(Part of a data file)
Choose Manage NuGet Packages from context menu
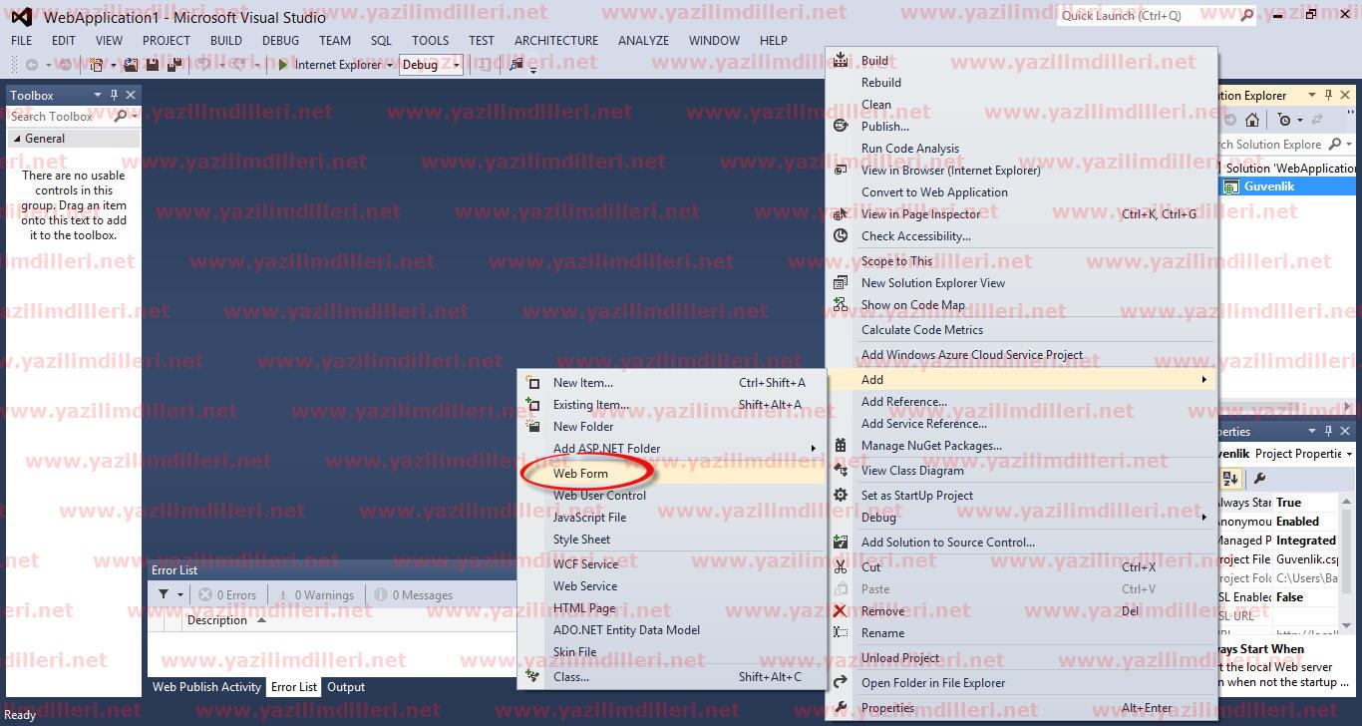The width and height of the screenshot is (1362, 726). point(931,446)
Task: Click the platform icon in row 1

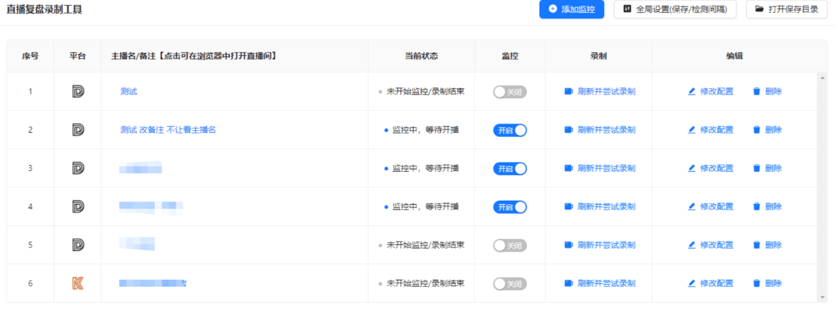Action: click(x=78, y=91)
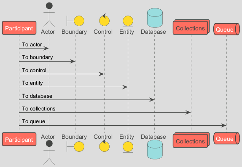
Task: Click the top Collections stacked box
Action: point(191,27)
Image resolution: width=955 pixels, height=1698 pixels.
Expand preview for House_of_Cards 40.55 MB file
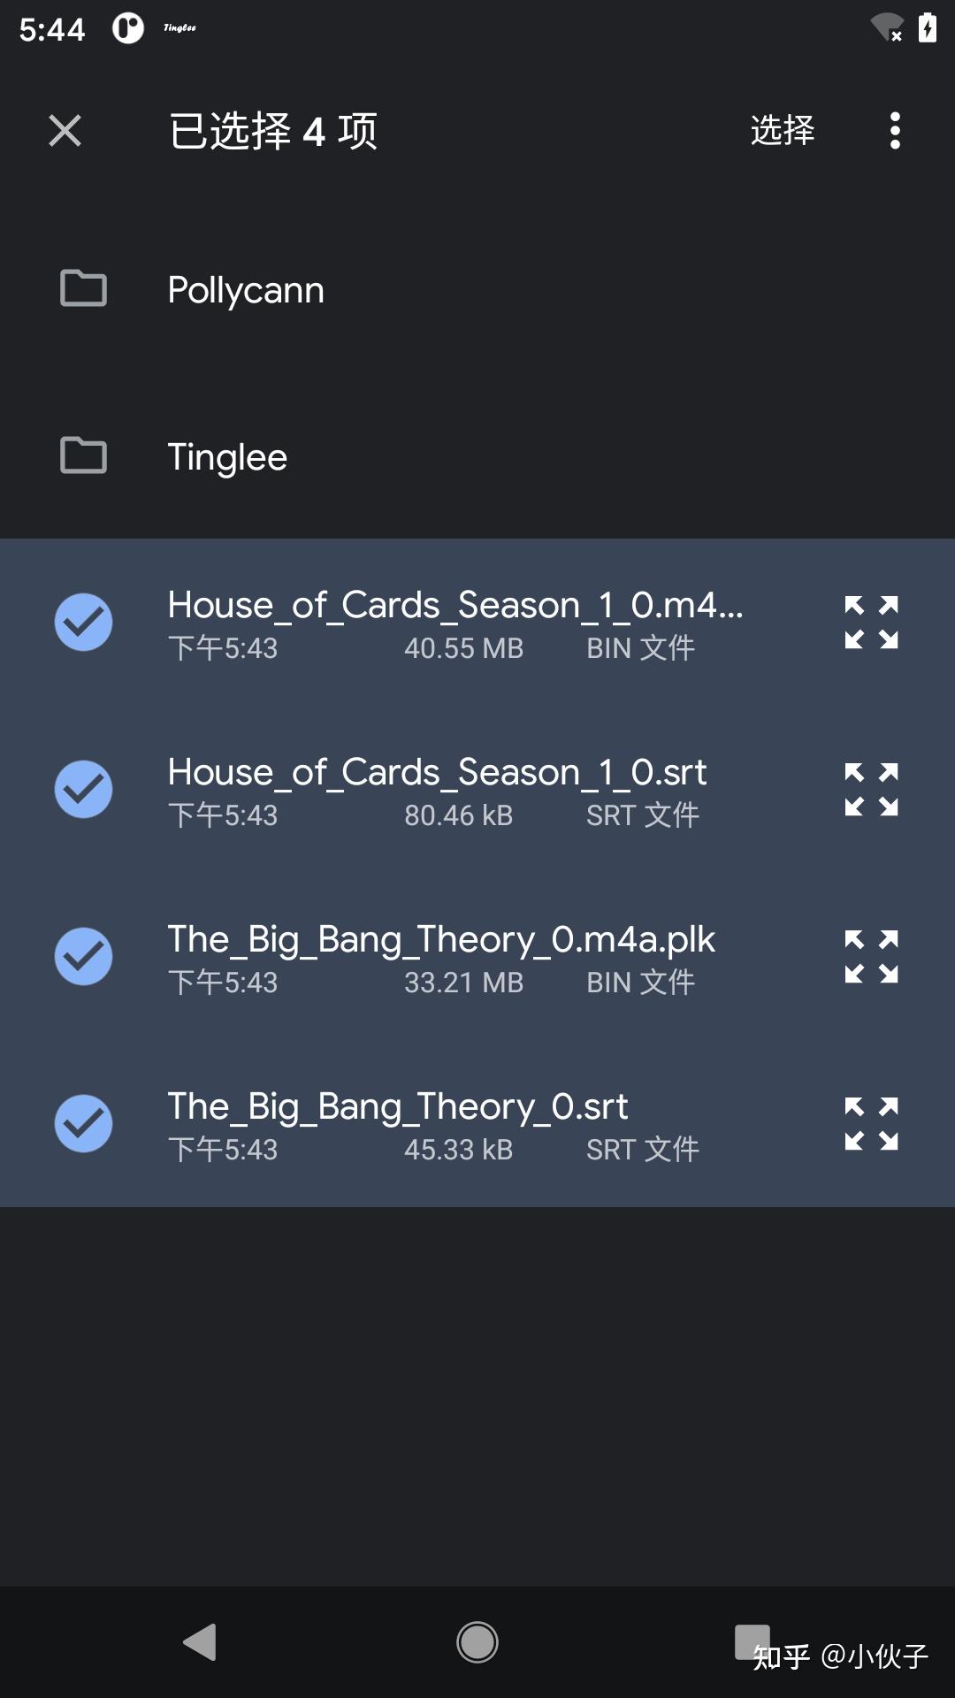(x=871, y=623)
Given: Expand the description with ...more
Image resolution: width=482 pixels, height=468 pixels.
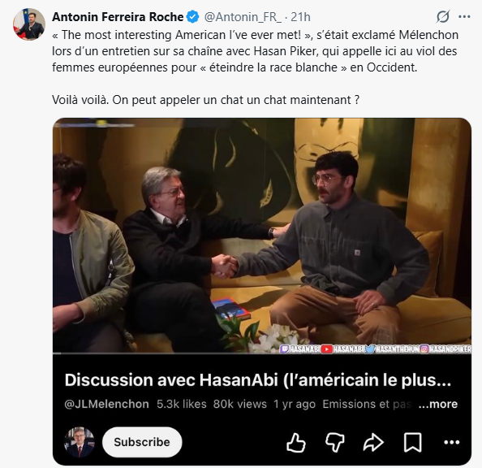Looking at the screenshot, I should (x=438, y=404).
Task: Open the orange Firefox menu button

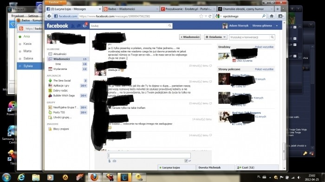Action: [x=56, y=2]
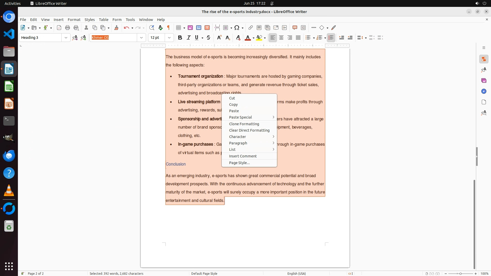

THE PROBLEM. Show each line of the data above that contains the string "Task".

PROBLEM SOLUTION.
Task: Click the platform icon in row 1
Task: Click the top Collections stacked box
Task: Open the orange Firefox menu button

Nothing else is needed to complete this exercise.